Nonstop flights are available to Philip Goldson International Airport in Belize City from Atlanta, Charlotte, Dallas, Houston, Miami, and Newark on American Airlines, Delta Air Lines, TACA and US Airways. Once there, clients can transfer to Ambergris Caye on a Maya Island Air or Tropic Air small aircraft—it’s a great way to get a bird’s-eye view of the country.
beyond the islands
Ambergris Caye is just close enough to the Belizean mainland for clients to take day trips to explore some of the natural and cultural attractions on terra firma: Maya ruins, hidden caves, botanical wonders, natural reserves and sanctuaries. Any or all could be part of a vacation that actually starts exploring inland Belize before flying over to Ambergris Caye.
The Mayan ceremonial center of Altun Ha is one excursion pick. The ancient, 5-sq.-mile site is covered with ornamental temples, tombs and pyramids; the largest piece of carved jade in Middle America was found in the Sun God temple. Tour members leave the resort early to cross the bay from Ambergris to the mainland, continuing upriver to the village of Bomba where a bus is waiting for the ride to Altun Ha. Following a site tour, take a short ride to Maruba Resort Jungle Spa for lunch, pool swimming and horseback riding.

◆ **PROVIDED DATA**:
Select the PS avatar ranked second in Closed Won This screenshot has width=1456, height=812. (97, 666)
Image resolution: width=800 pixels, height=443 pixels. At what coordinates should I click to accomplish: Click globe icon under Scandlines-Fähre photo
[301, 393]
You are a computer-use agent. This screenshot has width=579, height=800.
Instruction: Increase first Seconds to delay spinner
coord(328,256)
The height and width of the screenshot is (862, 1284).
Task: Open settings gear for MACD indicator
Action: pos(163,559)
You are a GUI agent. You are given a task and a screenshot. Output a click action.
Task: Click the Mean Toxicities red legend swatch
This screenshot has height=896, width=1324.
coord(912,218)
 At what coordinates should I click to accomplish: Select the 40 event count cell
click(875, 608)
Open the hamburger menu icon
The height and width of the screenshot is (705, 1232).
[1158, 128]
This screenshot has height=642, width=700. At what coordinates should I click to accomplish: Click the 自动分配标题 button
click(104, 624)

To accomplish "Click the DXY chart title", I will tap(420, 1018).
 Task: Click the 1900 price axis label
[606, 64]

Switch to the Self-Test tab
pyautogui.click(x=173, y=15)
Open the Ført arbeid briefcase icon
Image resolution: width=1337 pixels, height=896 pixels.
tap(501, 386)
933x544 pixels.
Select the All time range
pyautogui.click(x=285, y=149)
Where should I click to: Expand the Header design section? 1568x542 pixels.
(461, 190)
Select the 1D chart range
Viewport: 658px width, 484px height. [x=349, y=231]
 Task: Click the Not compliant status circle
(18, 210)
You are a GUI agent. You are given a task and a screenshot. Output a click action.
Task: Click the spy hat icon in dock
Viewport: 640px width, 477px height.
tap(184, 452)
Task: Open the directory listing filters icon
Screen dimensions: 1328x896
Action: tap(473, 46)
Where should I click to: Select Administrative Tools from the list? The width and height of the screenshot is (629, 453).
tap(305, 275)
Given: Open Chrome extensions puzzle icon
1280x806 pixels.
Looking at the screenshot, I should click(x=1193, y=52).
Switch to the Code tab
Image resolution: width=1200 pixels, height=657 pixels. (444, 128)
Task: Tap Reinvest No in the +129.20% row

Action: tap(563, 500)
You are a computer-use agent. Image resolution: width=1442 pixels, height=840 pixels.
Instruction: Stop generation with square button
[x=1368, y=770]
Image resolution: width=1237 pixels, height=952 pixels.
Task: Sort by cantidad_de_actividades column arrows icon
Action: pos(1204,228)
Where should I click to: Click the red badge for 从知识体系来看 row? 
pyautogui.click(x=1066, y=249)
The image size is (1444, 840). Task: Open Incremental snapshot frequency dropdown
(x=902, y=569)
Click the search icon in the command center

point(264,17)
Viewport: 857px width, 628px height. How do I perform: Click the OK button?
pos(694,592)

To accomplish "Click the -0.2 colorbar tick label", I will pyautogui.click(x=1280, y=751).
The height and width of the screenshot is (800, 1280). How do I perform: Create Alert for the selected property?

◆ **THE REQUEST**:
Repeat the Belize travel text beginning at "The Mayan ceremonial" and stopping after "and horseback riding.", substituting "dinner" for "lunch". Use only the Belize travel text, not the entries.

◆ **COMPLETE RESPONSE**:
The Mayan ceremonial center of Altun Ha is one excursion pick. The ancient, 5-sq.-mile site is covered with ornamental temples, tombs and pyramids; the largest piece of carved jade in Middle America was found in the Sun God temple. Tour members leave the resort early to cross the bay from Ambergris to the mainland, continuing upriver to the village of Bomba where a bus is waiting for the ride to Altun Ha. Following a site tour, take a short ride to Maruba Resort Jungle Spa for dinner, pool swimming and horseback riding.